My life’s work has been to parent and educate all of my children in a way that left the world open for them to pursue whatever gifts, passions, interests, or callings God placed in their hearts. For my children who don’t fit society’s image of perfection, that has included protecting them from anyone and anything that makes them feel “less than.”
During the adventures of the Darling children in Peter Pan, Tinkerbell protects Peter by drinking his poisoned medicine. As she lays dying, Peter is only able to save her by calling on those around him to believe in fairies. From the earliest rehearsals to the final matinee, that scene resonated with me on so many levels. To live in this world, and especially to fly in it, my children need belief—belief in themselves that is protected and fanned like a flame by those around them. Sadly most spaces seek, whether deliberately or unintentionally, to extinguish that flame of belief.
Our past few months being a part of AIC allowed us to spend time in a real-world Neverland, where limitations of reality are suspended and belief abounds. I saw all ages, all races, all genders, all types of abilities come together to pool their gifts, talents, and passions to create something beautiful to offer to the world. Everything was accepted and welcomed—all that was required was a willingness to show up. Expectation, judgment, pressure, and perfection were absent. Friendship was granted simply by presence. No explanations or apologies were needed. The experience was beautiful and like Peter, I never wanted to leave.

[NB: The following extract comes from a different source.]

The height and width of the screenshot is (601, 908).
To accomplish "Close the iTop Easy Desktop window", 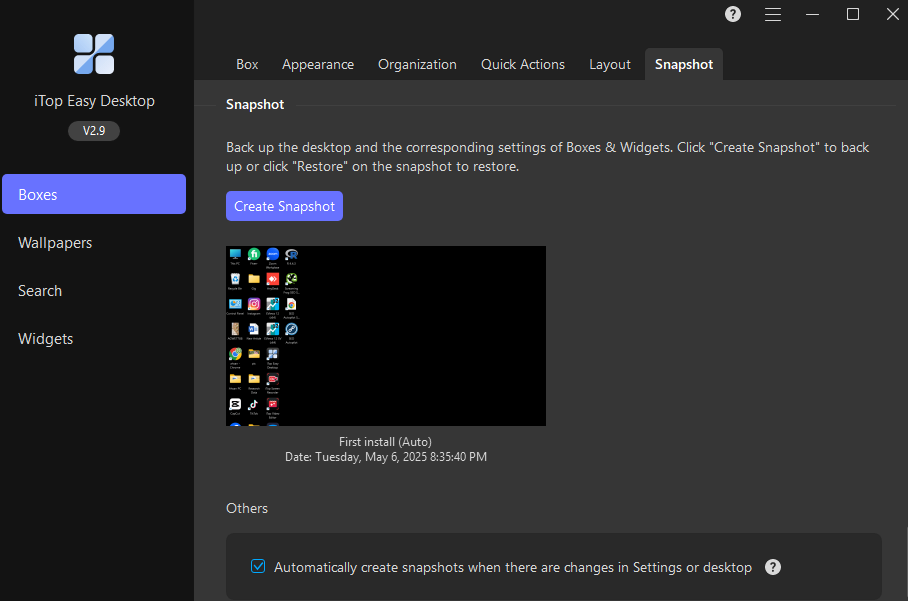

But the final curtain closed and we returned to our everyday lives in a world that sees more limitations than possibilities—a world that doesn’t know what to do with our imperfections and brokenness. But because we know that we are not as alone as it sometimes feels, we will keep venturing out into that world so that it can begin to see all the beauty that can come from brokenness–and maybe change its understanding of “normalcy” in the process. Like Wendy, we will return to Neverland every year we are able—for a little spring cleaning and a lot of adventure. And we will keep our dreams alive in the meantime—fueled by belief…and perhaps a little fairy dust.